Former two-term Vice President, Joe Biden, is running for president, and hoping his third attempt at the top job succeeds. Currently, he’s the front-runner among a Democratic field of two-dozen candidates. The first time he ran, in 1988, Congresswoman Alexandria Ocasio-Cortez was not even born. Nonetheless, Biden is following her lead with his recent unveiling of a multi-trillion dollar plan to mimic her Green New Deal for America.

Mr. Biden’s Green makeover of American society is comparatively cheap, with cost estimates amounting to $5 trillion, little more than half the price of the plan from Washington State governor and presidential candidate Jay Inslee, who proposed $9 trillion.

Comparing Biden’s plan to a larger pie-in-the-sky proposal obviously doesn’t make it cheap at all. With a national debt of $22 trillion and growing without Green New Deals, and few politicians from either party interested in controlling existing spending, the justification for adding trillions more should be compelling. Alas, Biden’s plan is not at all.

Biden’s copycat Green makeover, like its recent predecessors, is a wish-list of initiatives that are unnecessary, will not impact the trajectory of the earth’s climate, and thus amounts to a colossal waste of money. CFACT’s Paul Driessen details the plan here. In fact, Biden was so quick to copycat other Democratic presidential wannabes, that his staff plagiarized some of it—word for word—from other proposals from interest groups. One would think after 45 years in office, and millions of dollars already raised for his campaign, Biden would try to be somewhat original or thoughtful on the subject.

Assuming, for example, that it were possible to eliminate carbon emissions by 2050, as Biden proposes, no serious or honest scientist can say with any certainty that the climate, temperature or its direction will be demonstrably different than today. Similarly, as carbon emissions have increased in the last forty years, temperatures and climate are not effectively different, certainly from “man-made” causes, when there were lower carbon emissions.

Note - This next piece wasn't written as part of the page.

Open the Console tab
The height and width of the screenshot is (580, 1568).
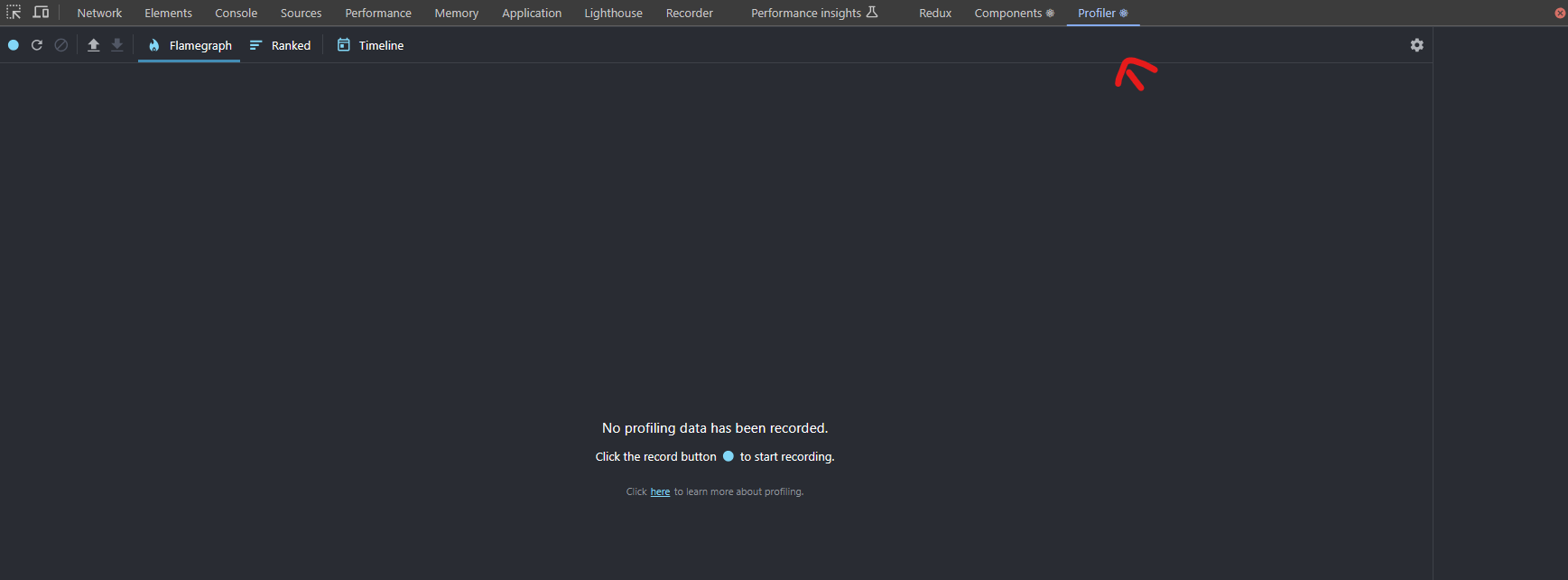point(236,13)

So, we should spend $5 trillion, or $9 trillion in new taxes and debt – for what?

There also is the promise from the former Vice President of ten million new jobs in green industries like renewable energy. What all these new jobs will be doing doesn’t quite add up. Will they be operating wind turbines? Retrofitting buildings and homes for solar power? The only way this could occur on any mass scale is for individuals and business to be mandated—forced—by the government to a major changeover. Such would be costly, disruptive and counterproductive.

The question proponents of these renewable energy schemes ultimately can never answer, assuming a supine mainstream media asks them, is how such renewable sources can replace existing energy so quickly. They cannot, in the near-term or longer-term. Gasoline, coal, natural gas and nuclear energy are what powers our nation and contributes to the expansive middle class today, with an unemployment rate at historic lows, and 1.6 million more jobs available than there are unemployed Americans to fill them. We have centuries’ worth of natural gas and virtually unlimited nuclear energy available, both considered “clean” energies. It makes no sense to try and phase them out, or basically outlaw them for wind and solar.

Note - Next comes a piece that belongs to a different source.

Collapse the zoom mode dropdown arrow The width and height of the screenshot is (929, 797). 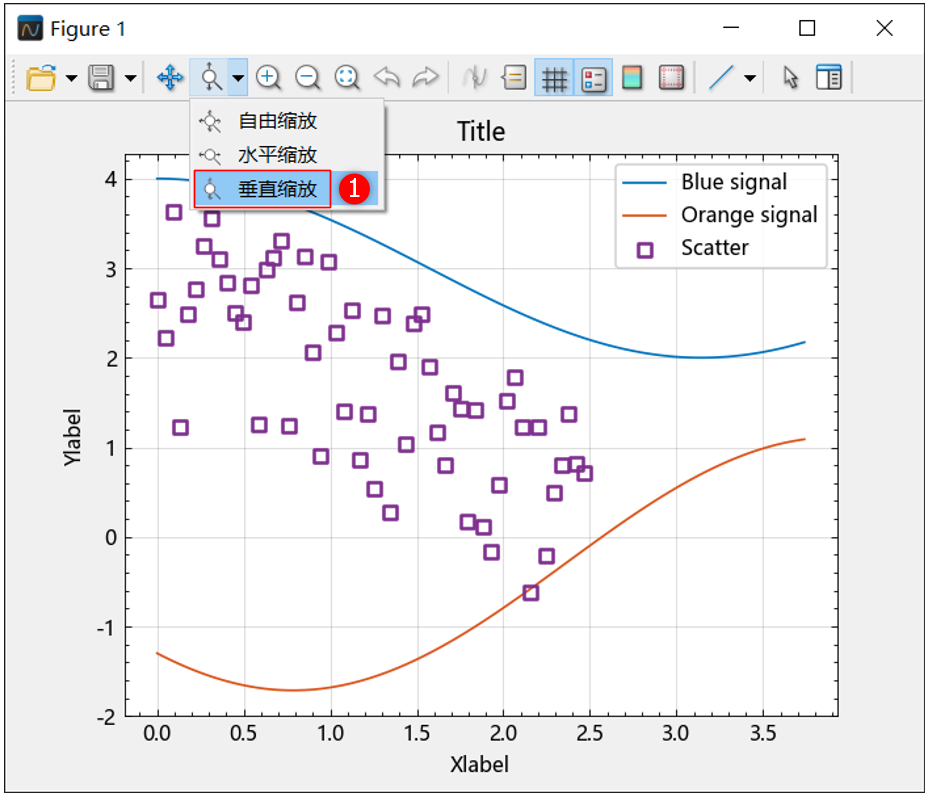237,78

If one believes the earth’s climate is heating up, which we’ve been told incessantly for the last 30 years, the question still goes to how any Green Deal from Joe Biden, AOC, Beto O’Rourke or Gov. Inslee would prevent it.

Then there is the rest of the world. Outside of Europe, few countries are interested in Green New Deals, especially China and India with large industrial economies. The U.S. alone cannot curb emissions in any meaningful way without the rest of the world. China, Russia, India and developing nations are simply not playing along, even if a President Biden proposes to “rally” them, as his plan mentions.

Another interesting nugget in Biden’s Green plan is that he proposes to finance part of the cost by “rolling back the Trump tax incentives that enrich corporations.” The reference is to the Tax Cuts and Jobs Act, passed by Congress in December 2017, that lowered the federal corporate income tax rate from 35 to 21 percent, among other changes. Accordingly, Joe Biden would increase the rate back to 35 percent, make American corporations less competitive with other nations, and make them pay more for energy, among other mandates. How such disincentives will create millions of new jobs rather than losing them is a mystery. Besides, the corporate tax cuts amount to less than $1.5 billion cumulatively over ten years – a fraction of the cost of Biden’s plan.

Former Vice President Biden is riding high in presidential polling 17 months ahead of the 2020 election, and he has just “checked the box” with the unveiling of his Green Plan to transform the country. Like many early leaders in the polls, Biden may end up losing the Democratic primaries. No one really knows. One thing for certain: the Democratic nominee, be it Joe Biden or someone else, will put an expensive and disruptive Green transformation of America on the presidential ballot. America will then decide.